The 42-year-old Englander, who grew up in an orthodox Jewish community in West Hempstead, N.Y., remembers using the Maxwell House edition, but only reading the Hebrew. Handler prefers a Haggadah suited for “the typical West Coast reform Jew”: “The Passover Seder: Pathways Through The Haggadah,” by Rabbi Arthur Gilbert. Allegra Goodman cites “The Illuminated Haggadah: Featuring Medieval Illuminations from the Haggadah Collection of the British Library.”
Goodman, author of novels such as “Intuition” and “The Cookbook Collector,” wrote in an email that she especially loves the art of the “Illuminated” Haggadah. “For example, Moses and the children of Israel look like characters from the Canterbury Tales as they cross the Red Sea,” she explains.

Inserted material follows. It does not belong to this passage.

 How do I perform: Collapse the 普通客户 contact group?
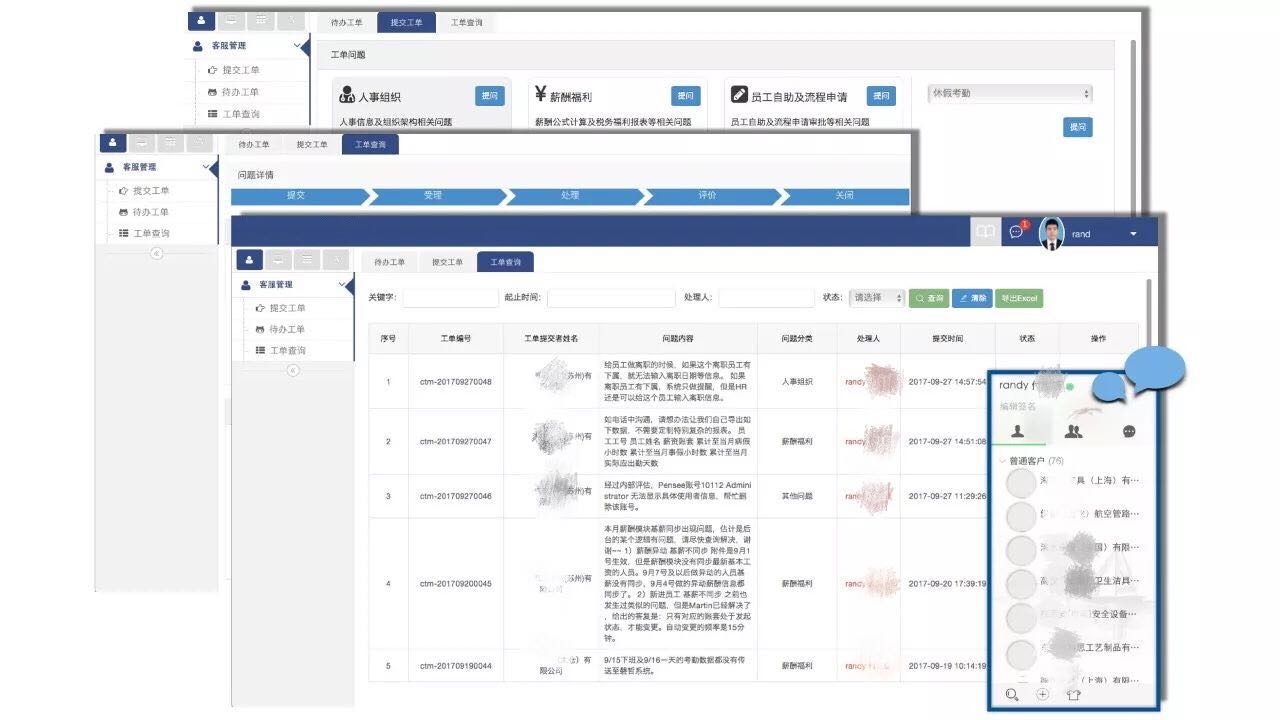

Cynthia Ozick, whose novels include “The Puttermesser Papers” and “Heir to the Glimmering World,” says her house in New Rochelle, N.Y., is “dappled” with Haggadot, from the Maxwell House to “a sumptuous Israeli-published Haggadah bound in chased silver, embossed with representations of the ten plagues, a panorama of Jerusalem, a pair of bejeweled priestly breastplates, and all manner of trees, ships, beasts, castles, amphoras, sunrises.”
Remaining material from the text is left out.